Start at the line holding "Tap the 0 - 1 live score". Write out that line and each one after it to the end of the data, unchanged.

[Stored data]
━━━━
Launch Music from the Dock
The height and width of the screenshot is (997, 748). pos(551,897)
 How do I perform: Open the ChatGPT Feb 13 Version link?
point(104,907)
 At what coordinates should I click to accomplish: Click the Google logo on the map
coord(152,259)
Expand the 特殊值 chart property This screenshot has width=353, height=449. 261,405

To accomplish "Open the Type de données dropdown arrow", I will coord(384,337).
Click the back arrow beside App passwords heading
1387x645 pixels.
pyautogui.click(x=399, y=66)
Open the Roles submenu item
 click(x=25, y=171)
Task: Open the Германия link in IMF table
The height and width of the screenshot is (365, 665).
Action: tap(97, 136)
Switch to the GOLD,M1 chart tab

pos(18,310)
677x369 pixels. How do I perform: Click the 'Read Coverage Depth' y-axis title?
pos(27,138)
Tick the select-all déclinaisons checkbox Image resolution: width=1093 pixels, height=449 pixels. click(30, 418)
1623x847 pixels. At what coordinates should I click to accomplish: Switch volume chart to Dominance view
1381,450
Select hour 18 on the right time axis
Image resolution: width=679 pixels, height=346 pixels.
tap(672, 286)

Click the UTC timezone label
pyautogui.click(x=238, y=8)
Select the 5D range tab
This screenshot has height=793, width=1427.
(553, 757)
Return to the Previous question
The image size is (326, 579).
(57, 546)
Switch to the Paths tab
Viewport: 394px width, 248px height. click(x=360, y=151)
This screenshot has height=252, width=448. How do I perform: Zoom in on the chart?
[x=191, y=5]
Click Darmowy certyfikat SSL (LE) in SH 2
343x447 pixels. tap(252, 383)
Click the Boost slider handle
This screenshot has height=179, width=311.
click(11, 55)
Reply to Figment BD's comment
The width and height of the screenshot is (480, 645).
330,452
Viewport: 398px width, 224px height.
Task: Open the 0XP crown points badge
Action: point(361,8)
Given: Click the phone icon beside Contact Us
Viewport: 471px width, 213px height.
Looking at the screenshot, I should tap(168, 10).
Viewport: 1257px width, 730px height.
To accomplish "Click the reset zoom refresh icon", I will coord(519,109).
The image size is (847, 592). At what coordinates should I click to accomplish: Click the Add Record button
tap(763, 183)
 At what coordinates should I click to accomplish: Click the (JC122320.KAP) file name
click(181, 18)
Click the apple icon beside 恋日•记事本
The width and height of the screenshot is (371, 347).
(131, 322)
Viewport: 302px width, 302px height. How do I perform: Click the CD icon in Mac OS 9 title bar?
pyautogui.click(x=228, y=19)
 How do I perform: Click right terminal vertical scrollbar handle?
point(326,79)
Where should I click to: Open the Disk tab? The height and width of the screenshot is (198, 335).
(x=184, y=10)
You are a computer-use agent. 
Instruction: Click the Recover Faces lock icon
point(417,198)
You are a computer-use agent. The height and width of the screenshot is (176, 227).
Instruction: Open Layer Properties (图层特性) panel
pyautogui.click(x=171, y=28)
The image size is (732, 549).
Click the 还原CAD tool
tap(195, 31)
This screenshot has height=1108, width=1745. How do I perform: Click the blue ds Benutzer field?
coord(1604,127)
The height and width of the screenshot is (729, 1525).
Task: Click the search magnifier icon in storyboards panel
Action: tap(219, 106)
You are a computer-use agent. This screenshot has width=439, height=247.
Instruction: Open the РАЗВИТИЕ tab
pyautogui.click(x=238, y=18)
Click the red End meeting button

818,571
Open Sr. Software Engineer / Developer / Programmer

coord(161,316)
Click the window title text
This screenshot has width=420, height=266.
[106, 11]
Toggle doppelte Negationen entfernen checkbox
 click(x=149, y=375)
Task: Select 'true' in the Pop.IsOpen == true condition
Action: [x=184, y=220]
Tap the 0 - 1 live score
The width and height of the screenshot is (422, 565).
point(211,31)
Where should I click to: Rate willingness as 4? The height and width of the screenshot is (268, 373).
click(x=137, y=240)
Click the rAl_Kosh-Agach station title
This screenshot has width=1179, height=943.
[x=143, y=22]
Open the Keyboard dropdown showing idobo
━━━━
Solution
Tap the 0 - 1 live score
The width and height of the screenshot is (422, 565).
point(211,31)
Where should I click to: Rate willingness as 4? The height and width of the screenshot is (268, 373).
click(x=137, y=240)
Click the rAl_Kosh-Agach station title
This screenshot has width=1179, height=943.
[x=143, y=22]
Open the Keyboard dropdown showing idobo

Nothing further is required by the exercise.